La primer semana de septiembre se completó la pavimentación de la calle Río Negro de Fontana, desde la avenida Alvear hasta el final ciego en la prolongación imaginaria de la calle Mendoza. La calle no avanza más porque allí se encuentran las vías del ferrocarril.
Si bien no hay ninguna cartelería que lo avale, todo indica que es parte del pliego que fue denominado Mendoza Etapa I y que abarca dicha calle desde Salvadores hasta Nahuel Huapi, más las perpendiculares. Dicho cartel de obra remite a una licitación de 2023 que habría sido retomada, aunque no pude confirmar eso con el Ministerio de Infraestructura; de ser cierta mi presunción, es la misma licitación por la que ya se pavimentó Mendoza desde Bahía Blanca hasta Salvadores junto con las perpendiculares, de manera que se ejecute la totalidad de Mendoza y sus perpendiculares desde Mendoza hasta Alvear.

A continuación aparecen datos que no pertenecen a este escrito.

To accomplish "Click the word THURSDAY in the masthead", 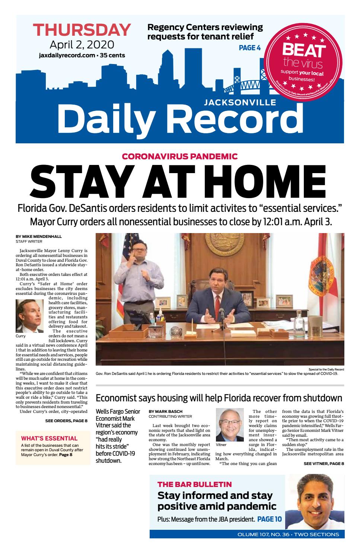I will pos(82,29).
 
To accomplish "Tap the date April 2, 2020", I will pos(82,45).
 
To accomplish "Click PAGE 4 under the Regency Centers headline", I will pos(249,48).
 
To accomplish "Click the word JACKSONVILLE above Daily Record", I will pos(240,102).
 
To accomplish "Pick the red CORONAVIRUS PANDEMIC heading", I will pos(180,156).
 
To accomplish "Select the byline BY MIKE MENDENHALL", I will pos(39,236).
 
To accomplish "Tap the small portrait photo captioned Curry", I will pos(30,316).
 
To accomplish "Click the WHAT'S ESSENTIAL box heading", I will pos(49,438).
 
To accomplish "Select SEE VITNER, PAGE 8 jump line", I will pos(323,464).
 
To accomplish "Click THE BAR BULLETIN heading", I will pos(194,484).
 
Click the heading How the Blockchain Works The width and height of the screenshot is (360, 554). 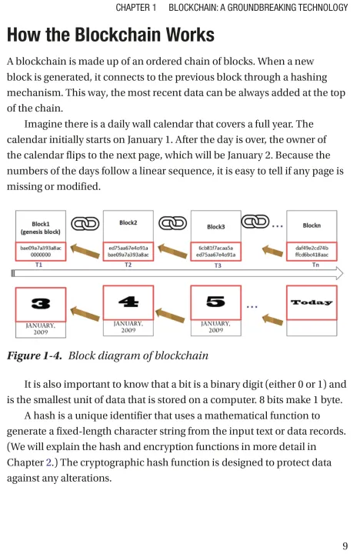pos(111,35)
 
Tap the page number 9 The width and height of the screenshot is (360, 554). pos(345,546)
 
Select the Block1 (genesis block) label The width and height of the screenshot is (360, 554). pos(41,228)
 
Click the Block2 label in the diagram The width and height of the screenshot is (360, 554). pos(128,222)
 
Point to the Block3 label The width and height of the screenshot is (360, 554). pos(216,227)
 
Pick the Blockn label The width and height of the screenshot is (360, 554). pos(312,225)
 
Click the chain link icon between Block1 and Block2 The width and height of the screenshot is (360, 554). pos(85,224)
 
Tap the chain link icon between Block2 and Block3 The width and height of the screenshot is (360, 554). pos(172,223)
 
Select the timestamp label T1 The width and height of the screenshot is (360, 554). pos(38,265)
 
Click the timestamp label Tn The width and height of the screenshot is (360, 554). pos(315,265)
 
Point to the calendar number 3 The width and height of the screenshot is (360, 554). pos(41,303)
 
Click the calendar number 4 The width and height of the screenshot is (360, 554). pos(128,302)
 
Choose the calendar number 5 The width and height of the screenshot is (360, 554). pos(215,302)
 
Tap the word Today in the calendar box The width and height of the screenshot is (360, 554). pos(312,302)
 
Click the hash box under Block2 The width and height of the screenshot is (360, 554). pos(128,251)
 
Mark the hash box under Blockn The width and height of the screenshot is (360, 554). pos(312,251)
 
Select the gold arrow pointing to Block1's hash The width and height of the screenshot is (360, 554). pos(85,251)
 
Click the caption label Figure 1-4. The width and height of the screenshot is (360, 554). pos(35,355)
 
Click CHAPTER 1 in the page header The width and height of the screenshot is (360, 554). pos(136,8)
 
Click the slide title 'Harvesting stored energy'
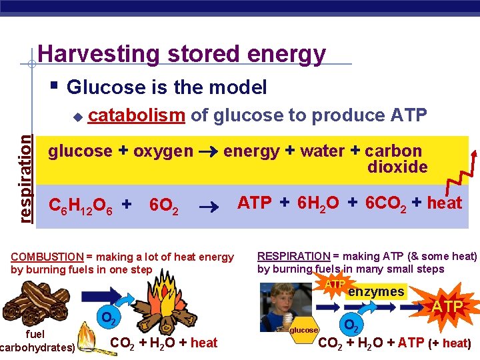(182, 53)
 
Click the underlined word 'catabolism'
(137, 115)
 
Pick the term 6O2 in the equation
(163, 206)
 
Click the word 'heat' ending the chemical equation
(444, 203)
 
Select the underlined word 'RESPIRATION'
(294, 256)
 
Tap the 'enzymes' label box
(376, 292)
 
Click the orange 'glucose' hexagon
(304, 329)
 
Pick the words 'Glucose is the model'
(167, 87)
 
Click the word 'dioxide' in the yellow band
(397, 167)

La obra me parece un gran sinsentido para una ciudad como Fontana que dista mucho de un acceso equilibrado al pavimento. La calle es ciega, ya eso debería hacer algún ruido. Tampoco está en el casco céntrico de Fontana. Lo único que puede justificar es la intención de tener completo el asfalto en todas las perpendiculares a Alvear llegando al casco céntrico, pero no me caben dudas de que se habrían aprovechado mejor los recursos volcándolos en alguna cercana como la Nahuel Huapi que marca el límite con Resistencia.